+++ DATA SHOWN +++

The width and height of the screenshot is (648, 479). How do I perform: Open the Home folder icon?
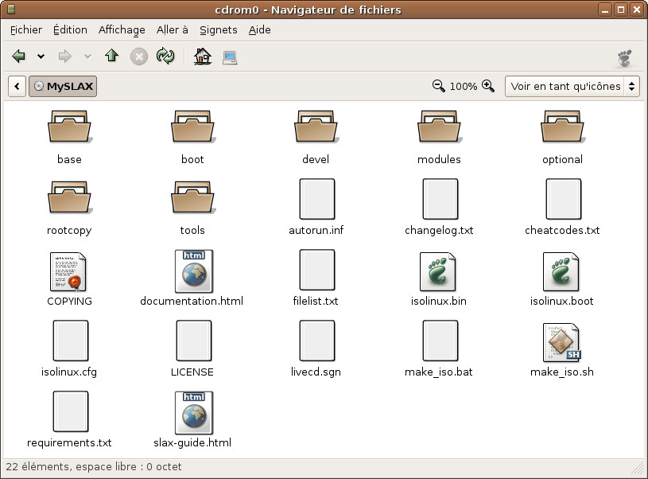pos(203,56)
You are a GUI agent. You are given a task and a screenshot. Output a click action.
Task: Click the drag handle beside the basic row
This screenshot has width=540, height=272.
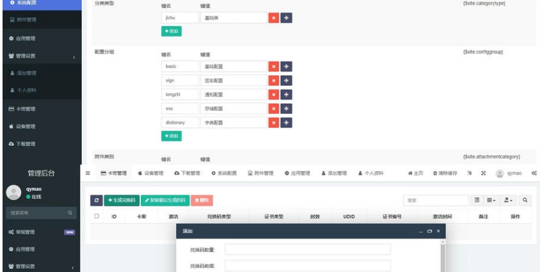pos(286,66)
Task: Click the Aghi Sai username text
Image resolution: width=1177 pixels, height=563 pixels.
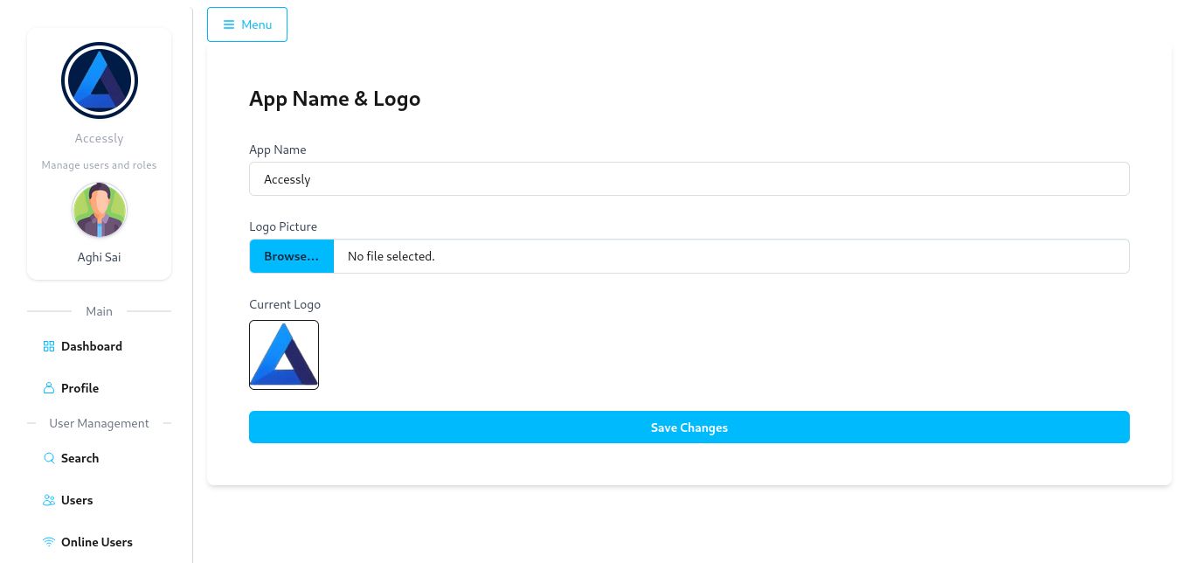Action: (100, 257)
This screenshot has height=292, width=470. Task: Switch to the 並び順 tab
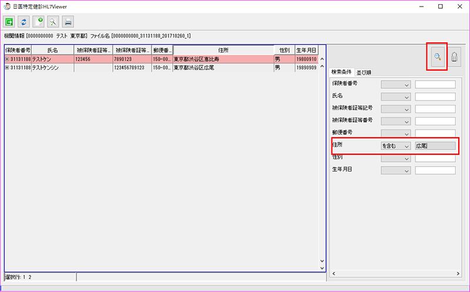coord(364,72)
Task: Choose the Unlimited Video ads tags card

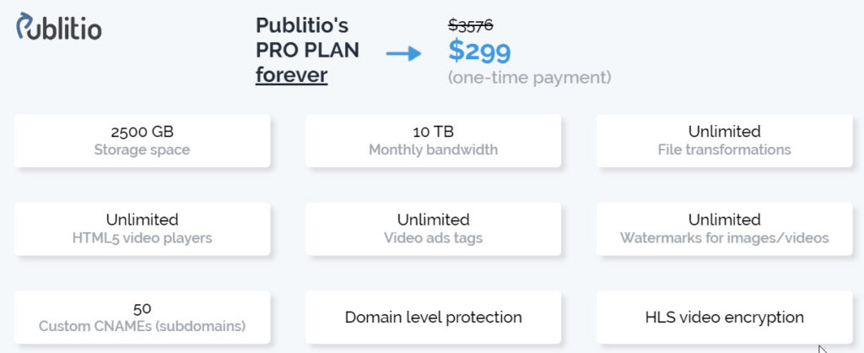Action: coord(433,229)
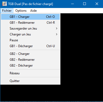Expand the Charger un Jeu submenu arrow
The width and height of the screenshot is (103, 102).
(x=56, y=34)
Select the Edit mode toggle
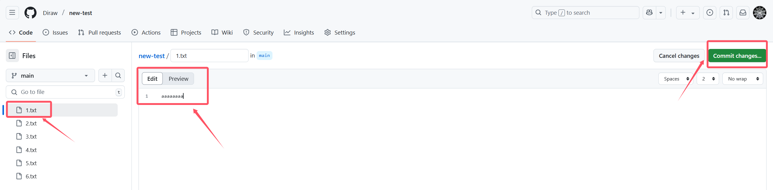 coord(152,79)
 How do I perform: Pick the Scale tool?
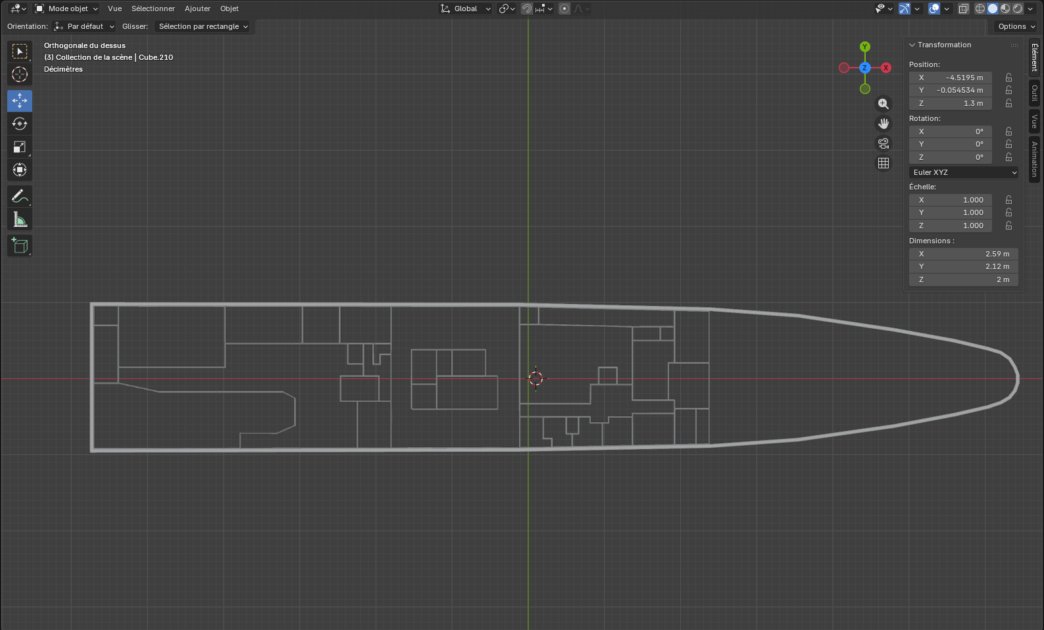20,147
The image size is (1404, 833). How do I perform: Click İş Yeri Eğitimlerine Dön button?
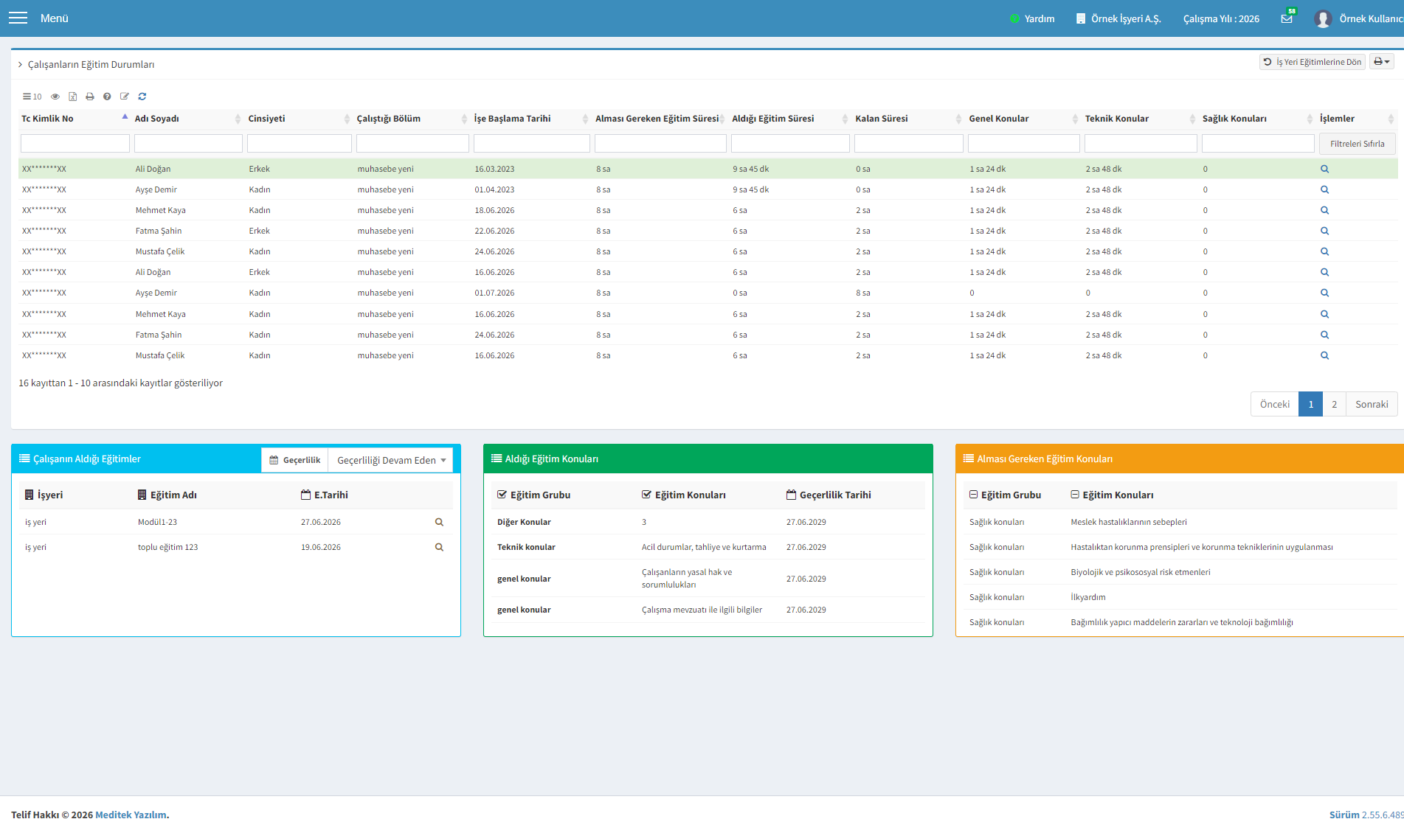click(x=1313, y=62)
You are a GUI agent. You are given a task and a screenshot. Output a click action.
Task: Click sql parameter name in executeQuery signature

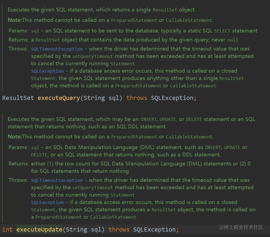114,98
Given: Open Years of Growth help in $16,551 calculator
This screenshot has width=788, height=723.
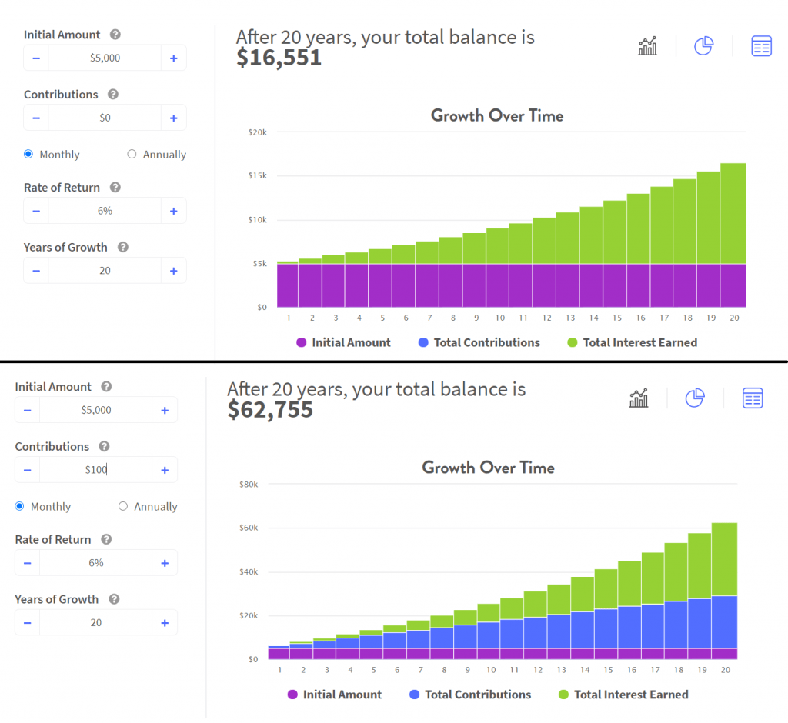Looking at the screenshot, I should (122, 248).
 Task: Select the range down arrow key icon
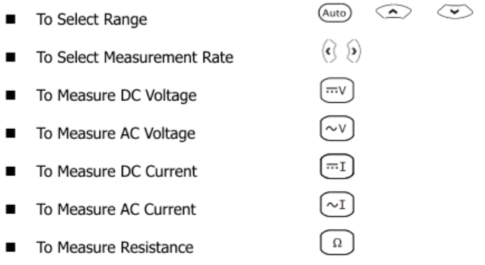point(455,11)
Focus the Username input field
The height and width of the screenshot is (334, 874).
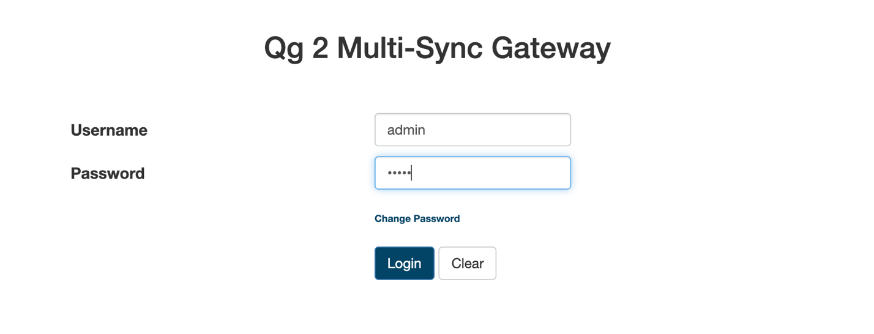(x=472, y=130)
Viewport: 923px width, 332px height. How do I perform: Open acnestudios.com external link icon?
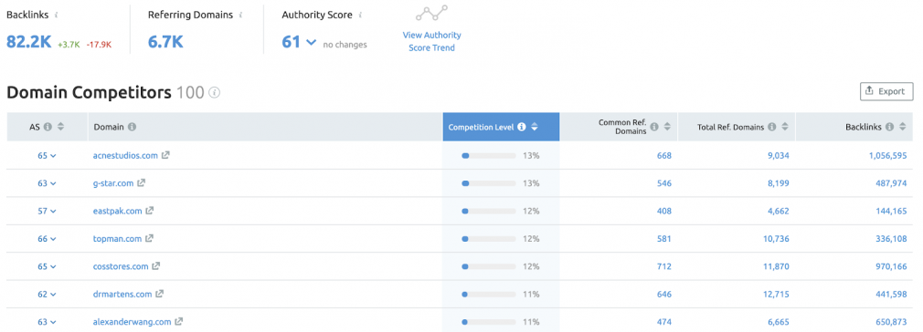[x=166, y=155]
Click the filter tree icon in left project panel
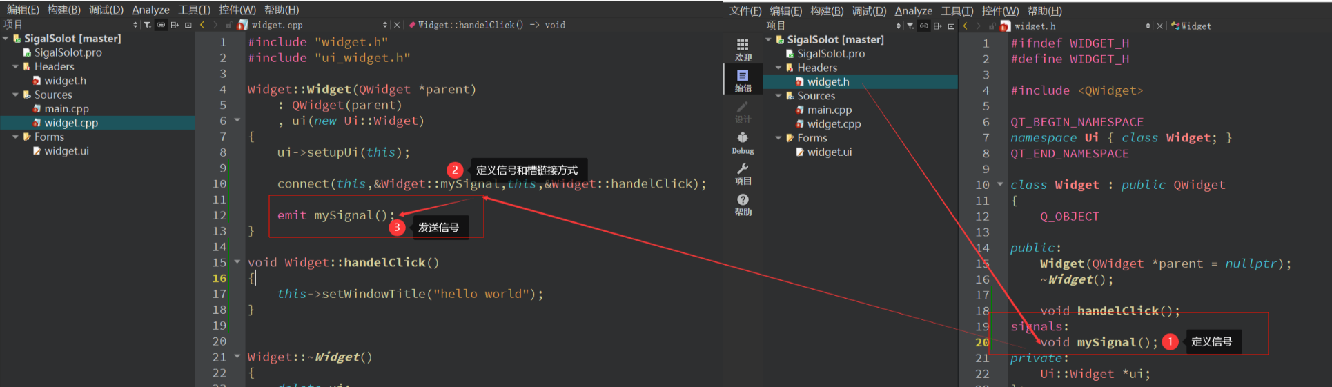The width and height of the screenshot is (1332, 387). pos(147,25)
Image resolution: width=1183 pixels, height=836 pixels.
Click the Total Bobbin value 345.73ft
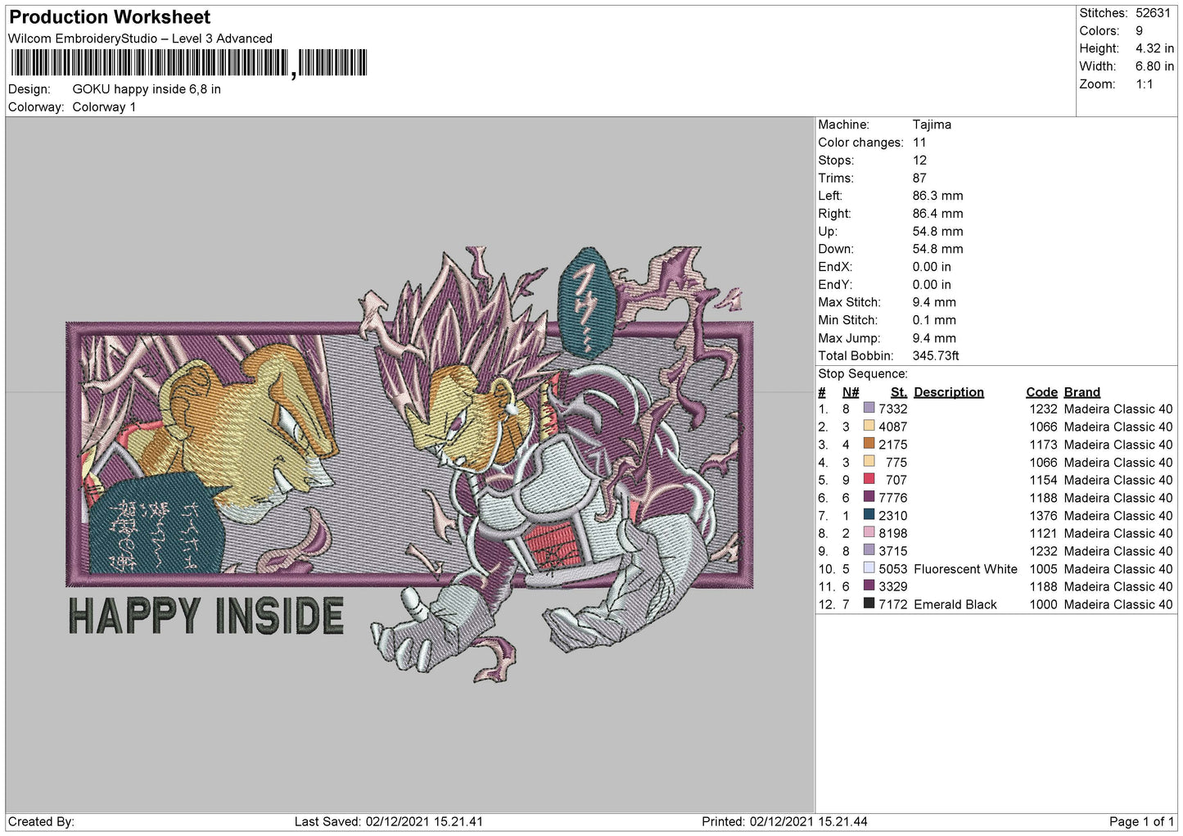tap(936, 356)
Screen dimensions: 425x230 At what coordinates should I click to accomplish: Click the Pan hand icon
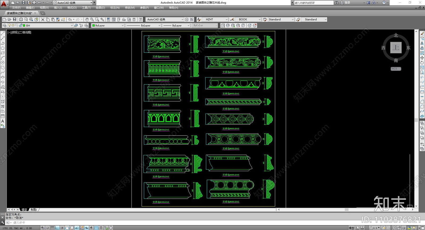click(87, 19)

+++

-- TASK BRIEF --
Copy out every line of the material above word for word, leaving out the pictures.

-- RIGHT ANSWER --
The width and height of the screenshot is (648, 479). How do I perform: Open the Home folder icon?
pos(203,56)
You are a GUI agent. You are given a task and a screenshot. Output a click action.
Task: Click the drag handle beside the basic row
This screenshot has width=540, height=272.
pos(286,66)
Task: Click the Aghi Sai username text
Image resolution: width=1177 pixels, height=563 pixels.
Action: (100, 257)
This screenshot has height=292, width=470. Task: Switch to the 並び順 tab
coord(364,72)
Task: Choose the Unlimited Video ads tags card

Action: coord(433,229)
Expand the Charger un Jeu submenu arrow
The width and height of the screenshot is (103, 102).
(x=56, y=34)
Select the Edit mode toggle
 coord(152,79)
 How do I perform: Pick the Scale tool?
20,147
The image size is (1404, 833). How do I perform: Click İş Yeri Eğitimlerine Dön button?
click(x=1313, y=62)
You are a GUI agent. You are given a task and a screenshot. Output a click action.
Task: Click sql parameter name in executeQuery signature

114,98
Given: Open Years of Growth help in $16,551 calculator
This screenshot has width=788, height=723.
Looking at the screenshot, I should (122, 248).
 Task: Select the range down arrow key icon
point(455,11)
Focus the Username input field
The height and width of the screenshot is (334, 874).
(x=472, y=130)
Viewport: 923px width, 332px height. How do I perform: Open acnestudios.com external link icon?
[x=166, y=155]
Click the filter tree icon in left project panel
The width and height of the screenshot is (1332, 387). pos(147,25)
Image resolution: width=1183 pixels, height=836 pixels.
Click the Total Bobbin value 345.73ft
tap(936, 356)
Screen dimensions: 425x230 At what coordinates should I click to accomplish: Click the Pan hand icon
click(87, 19)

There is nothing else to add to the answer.